**To do**
Please report the number of lines in the entries below that contain "Technology", with nothing added.

-------- Dataset records

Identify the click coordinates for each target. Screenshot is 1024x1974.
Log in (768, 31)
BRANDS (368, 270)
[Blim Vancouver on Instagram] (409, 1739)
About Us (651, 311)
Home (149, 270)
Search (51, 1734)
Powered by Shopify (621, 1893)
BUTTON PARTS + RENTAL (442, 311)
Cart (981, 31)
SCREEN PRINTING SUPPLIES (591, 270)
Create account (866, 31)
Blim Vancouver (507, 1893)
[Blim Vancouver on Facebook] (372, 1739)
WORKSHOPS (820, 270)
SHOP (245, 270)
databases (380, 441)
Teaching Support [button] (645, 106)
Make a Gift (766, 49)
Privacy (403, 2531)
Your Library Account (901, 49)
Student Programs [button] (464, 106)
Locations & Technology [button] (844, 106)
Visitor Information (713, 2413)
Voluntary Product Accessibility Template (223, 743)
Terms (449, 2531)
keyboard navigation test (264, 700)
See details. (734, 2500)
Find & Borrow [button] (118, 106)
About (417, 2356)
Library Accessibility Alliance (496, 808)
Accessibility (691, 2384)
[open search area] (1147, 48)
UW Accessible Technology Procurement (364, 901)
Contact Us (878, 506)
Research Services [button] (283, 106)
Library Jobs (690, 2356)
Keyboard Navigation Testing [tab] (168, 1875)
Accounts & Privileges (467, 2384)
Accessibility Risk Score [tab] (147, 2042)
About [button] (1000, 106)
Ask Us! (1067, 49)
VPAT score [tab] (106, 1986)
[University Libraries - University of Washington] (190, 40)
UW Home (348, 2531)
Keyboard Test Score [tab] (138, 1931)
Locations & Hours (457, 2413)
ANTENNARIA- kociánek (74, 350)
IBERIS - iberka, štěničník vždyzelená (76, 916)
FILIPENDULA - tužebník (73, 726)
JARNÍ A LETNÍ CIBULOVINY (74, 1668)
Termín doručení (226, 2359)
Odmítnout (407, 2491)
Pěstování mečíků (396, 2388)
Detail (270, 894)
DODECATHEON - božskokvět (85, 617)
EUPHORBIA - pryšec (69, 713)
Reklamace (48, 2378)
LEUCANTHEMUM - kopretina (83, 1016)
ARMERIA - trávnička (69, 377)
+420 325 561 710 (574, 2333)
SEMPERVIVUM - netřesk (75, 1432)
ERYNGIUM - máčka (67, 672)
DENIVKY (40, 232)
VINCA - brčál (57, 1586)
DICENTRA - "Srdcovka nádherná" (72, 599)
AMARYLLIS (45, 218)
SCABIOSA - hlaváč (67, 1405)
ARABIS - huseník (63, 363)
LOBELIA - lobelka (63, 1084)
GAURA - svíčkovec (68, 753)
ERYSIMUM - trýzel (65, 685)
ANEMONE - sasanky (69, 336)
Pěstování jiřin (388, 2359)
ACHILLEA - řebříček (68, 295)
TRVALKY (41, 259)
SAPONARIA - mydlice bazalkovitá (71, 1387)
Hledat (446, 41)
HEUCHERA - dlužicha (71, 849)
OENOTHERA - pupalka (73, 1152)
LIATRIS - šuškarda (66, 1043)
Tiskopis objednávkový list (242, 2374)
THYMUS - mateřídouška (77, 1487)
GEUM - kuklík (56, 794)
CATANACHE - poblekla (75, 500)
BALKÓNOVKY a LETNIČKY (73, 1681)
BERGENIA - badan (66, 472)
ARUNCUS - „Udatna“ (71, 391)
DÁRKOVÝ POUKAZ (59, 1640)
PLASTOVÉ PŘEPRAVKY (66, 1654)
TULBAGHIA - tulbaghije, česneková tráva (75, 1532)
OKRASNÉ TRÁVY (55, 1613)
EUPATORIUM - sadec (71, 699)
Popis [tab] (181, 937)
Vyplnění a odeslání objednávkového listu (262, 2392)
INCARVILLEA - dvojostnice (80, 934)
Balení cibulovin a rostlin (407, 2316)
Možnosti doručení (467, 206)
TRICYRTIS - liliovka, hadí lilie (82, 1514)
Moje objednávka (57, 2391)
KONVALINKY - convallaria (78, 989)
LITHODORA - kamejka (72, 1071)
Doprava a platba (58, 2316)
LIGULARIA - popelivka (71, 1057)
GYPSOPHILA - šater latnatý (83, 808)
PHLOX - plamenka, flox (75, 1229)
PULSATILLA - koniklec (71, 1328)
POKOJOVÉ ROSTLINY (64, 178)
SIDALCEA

----------------

**Written solution**
2